WREG.GLS: Weighted-Multiple-Linear Regression Program (WREG)
In wfarmer-usgs/WREG: USGS WREG v. 3.00

Description Usage Arguments Details Value Examples

The WREG.GLS function executes the multiple linear regression analysis using generalized least-squares regression.

WREG.GLS(
  Y,
  X,
  recordLengths,
  LP3,
  basinChars,
  transY,
  x0 = NA,
  alpha = 0.01,
  theta = 0.98,
  peak = T,
  distMeth = 2,
  regSkew = FALSE,
  MSEGR = NA,
  TY = 2,
  legacy = FALSE
)

`Y`	A numeric vector of the dependent variable of interest, with any transformations already applied.
`X`	A numeric matrix of the independent variables in the regression, with any transformations already applied. Each row represents a site and each column represents a particular independe variable. (If a leading constant is used, it should be included here as a leading column of ones.) The rows must be in the same order as the dependent variables in `Y`.
`recordLengths`	A numeric matrix whose rows and columns are in the same order as `Y`. Each `(r,c)` element represents the length of concurrent record between sites `r` and `c`. The diagonal elements therefore represent each site's full record length.
`LP3`	A numeric matrix containing the fitted Log-Pearson Type III standard deviate, standard deviation and skew for each site. The columns of the matrix represent S, K, G, and an option regional skew value `GR` required by WREG.GLS with regSkew = TRUE. The order of the rows must be the same as `Y`.
`basinChars`	A dataframe containing three variables: `StationID` is the identifier of each site, `Lat` is the latitude of the site, in decimal degrees, and `Long` is the longitude of the site, in decimal degrees. The sites must be presented in the same order as `Y`.
`transY`	A required character string indicating if the the dependentvariable was transformed by the common logarithm ('log10'), transformed by the natural logarithm ('ln') or untransformed ('none').
`x0`	A vector containing the independent variables (as above) for a particular target site. This variable is only used for ROI analysis.
`alpha`	A numeric. `alpha` is a parameter used in the estimated cross-correlation between site records. See equation 20 in the WREG v. 1.05 manual. The arbitrary, default value is 0.01. The user should fit a different value as needed.
`theta`	A numeric. `theta` is a parameter used in the estimated cross-correlation between site records. See equation 20 in the WREG v. 1.05 manual. The arbitrary, default value is 0.98. The user should fit a different value as needed.
`peak`	A logical. Indicates if the event being modeled is a peak flow event or a low-flow event. `TRUE` indicates a peak flow, while `FALSE` indicates a low-flow event.
`distMeth`	A numeric. A value of `1` indicates that the "Nautical Mile" approximation should be used to calculate inter-site distances. A value of `2` designates the Haversine approximation. See `Dist.WREG`. The default value is `2`. (See the `Legacy` details below.)
`regSkew`	A logical vector indicating if regional skews are provided with an adjustment required for uncertainty therein (`TRUE`). The default is `FALSE`.
`MSEGR`	A numeric. The mean squared error of the regional skew. Required only if `regSkew = TRUE`.
`TY`	A numeric. The return period of the event being modeled. Required only for “GLSskew”. The default value is `2`. (See the `Legacy` details below.)
`legacy`	A logical. A value of `TRUE` forces the WREG program to behave identically to WREG v. 1.05, with BUGS and all. It will force `TY=2` and `DistMeth=1`. For ROI regressions, it will also require a specific calculation for weighing matrices in “WLS” (`Omega.WLS.ROImatchMatLab`), “GLS”, and “GLSskew” (see `Omega.GLS.ROImatchMatLab`) Further details are provided in `WREG.RoI`

In this implementation, the weights for generalized least-squares regression are defined by intersite correlations and record lengths. See manual for details.
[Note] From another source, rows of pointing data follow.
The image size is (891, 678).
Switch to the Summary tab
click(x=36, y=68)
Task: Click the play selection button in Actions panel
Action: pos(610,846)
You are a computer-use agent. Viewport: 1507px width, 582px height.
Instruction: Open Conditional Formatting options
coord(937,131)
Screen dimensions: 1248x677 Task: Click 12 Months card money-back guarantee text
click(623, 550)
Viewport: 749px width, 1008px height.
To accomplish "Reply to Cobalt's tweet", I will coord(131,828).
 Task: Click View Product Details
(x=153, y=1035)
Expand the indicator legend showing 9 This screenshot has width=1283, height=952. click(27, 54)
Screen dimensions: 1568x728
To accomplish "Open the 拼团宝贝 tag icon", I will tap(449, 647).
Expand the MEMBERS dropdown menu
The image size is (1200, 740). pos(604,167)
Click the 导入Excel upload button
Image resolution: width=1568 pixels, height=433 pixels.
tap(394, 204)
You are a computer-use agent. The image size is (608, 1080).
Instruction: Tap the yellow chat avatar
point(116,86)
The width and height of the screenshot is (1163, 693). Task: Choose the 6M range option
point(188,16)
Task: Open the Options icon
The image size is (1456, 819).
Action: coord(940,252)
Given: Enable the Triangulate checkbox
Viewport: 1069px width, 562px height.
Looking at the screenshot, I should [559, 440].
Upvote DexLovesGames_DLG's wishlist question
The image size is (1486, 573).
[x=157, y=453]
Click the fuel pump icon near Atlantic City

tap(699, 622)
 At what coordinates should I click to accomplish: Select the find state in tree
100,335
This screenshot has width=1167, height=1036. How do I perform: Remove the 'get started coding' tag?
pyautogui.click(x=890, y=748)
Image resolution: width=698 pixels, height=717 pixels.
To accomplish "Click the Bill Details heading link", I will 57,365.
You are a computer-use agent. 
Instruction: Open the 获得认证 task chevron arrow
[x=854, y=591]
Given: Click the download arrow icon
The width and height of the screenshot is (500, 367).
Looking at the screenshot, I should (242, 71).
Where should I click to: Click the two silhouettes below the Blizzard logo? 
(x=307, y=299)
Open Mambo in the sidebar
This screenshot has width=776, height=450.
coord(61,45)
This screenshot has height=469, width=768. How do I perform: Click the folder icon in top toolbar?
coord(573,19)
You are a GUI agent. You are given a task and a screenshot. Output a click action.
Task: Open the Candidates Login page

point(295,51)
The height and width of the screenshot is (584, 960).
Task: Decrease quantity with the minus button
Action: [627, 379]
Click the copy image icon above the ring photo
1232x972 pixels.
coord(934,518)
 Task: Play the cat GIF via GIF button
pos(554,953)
The logical handle Legacy has been included to test that this program returns the same results as WREG v. 1.05. In the development of this code, some idiosyncrasies of the MatLab code for WREG v. 1.05 became apparent. Setting Legacy equal to TRUE forces the code to use the same idiosycrasies as WREG v. 1.05. Some of these idosyncrasies may be bugs in the code. Further analysis is needed. For information on the specific idiosyncrasies, see the notes for the Legacy input and the links to other functions in this package.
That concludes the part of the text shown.